> [PROBLEM TO WORK ON] Give again, word for word, every line below from the one that has "[Sweetheart Stationery on Pinterest]" through the one that has "[icono de youtube] (311, 2512)", both included, and no others.

AVAILABLE DATA Block Start

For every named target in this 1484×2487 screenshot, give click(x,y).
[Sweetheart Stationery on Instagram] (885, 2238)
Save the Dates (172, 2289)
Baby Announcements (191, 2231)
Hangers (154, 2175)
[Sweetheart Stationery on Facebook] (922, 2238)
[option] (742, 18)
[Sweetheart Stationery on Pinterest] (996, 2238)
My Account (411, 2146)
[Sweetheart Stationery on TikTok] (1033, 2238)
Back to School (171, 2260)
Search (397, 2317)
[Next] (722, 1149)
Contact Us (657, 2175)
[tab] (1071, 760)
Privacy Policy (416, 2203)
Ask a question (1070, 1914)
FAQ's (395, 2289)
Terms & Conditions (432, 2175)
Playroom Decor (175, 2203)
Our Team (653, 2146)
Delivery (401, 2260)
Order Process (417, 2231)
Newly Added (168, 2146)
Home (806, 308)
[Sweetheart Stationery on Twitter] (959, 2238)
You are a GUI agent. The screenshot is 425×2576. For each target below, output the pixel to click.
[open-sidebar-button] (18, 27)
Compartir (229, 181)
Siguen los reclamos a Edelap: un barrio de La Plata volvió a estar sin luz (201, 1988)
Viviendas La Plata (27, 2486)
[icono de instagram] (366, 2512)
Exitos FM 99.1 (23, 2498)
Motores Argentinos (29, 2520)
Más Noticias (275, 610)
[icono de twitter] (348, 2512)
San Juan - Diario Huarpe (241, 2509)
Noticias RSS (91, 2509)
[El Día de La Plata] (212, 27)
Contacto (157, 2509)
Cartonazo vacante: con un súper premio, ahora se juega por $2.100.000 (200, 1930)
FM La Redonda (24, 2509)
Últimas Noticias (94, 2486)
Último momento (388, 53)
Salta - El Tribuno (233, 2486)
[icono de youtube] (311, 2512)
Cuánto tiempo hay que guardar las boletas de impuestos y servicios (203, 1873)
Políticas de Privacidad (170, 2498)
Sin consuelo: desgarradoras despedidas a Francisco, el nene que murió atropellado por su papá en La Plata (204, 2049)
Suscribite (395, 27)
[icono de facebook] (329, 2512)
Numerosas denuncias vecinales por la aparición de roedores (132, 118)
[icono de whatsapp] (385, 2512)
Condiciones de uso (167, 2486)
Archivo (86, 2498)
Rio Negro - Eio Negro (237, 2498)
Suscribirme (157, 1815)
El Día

AVAILABLE DATA Block End

> [WRITTEN RESPONSE]
[Sweetheart Stationery on Pinterest] (996, 2238)
My Account (411, 2146)
[Sweetheart Stationery on TikTok] (1033, 2238)
Back to School (171, 2260)
Search (397, 2317)
[Next] (722, 1149)
Contact Us (657, 2175)
[tab] (1071, 760)
Privacy Policy (416, 2203)
Ask a question (1070, 1914)
FAQ's (395, 2289)
Terms & Conditions (432, 2175)
Playroom Decor (175, 2203)
Our Team (653, 2146)
Delivery (401, 2260)
Order Process (417, 2231)
Newly Added (168, 2146)
Home (806, 308)
[Sweetheart Stationery on Twitter] (959, 2238)
You are a GUI agent. The screenshot is 425×2576. For each target below, output the pixel to click.
[open-sidebar-button] (18, 27)
Compartir (229, 181)
Siguen los reclamos a Edelap: un barrio de La Plata volvió a estar sin luz (201, 1988)
Viviendas La Plata (27, 2486)
[icono de instagram] (366, 2512)
Exitos FM 99.1 (23, 2498)
Motores Argentinos (29, 2520)
Más Noticias (275, 610)
[icono de twitter] (348, 2512)
San Juan - Diario Huarpe (241, 2509)
Noticias RSS (91, 2509)
[El Día de La Plata] (212, 27)
Contacto (157, 2509)
Cartonazo vacante: con un súper premio, ahora se juega por $2.100.000 (200, 1930)
FM La Redonda (24, 2509)
Últimas Noticias (94, 2486)
Último momento (388, 53)
Salta - El Tribuno (233, 2486)
[icono de youtube] (311, 2512)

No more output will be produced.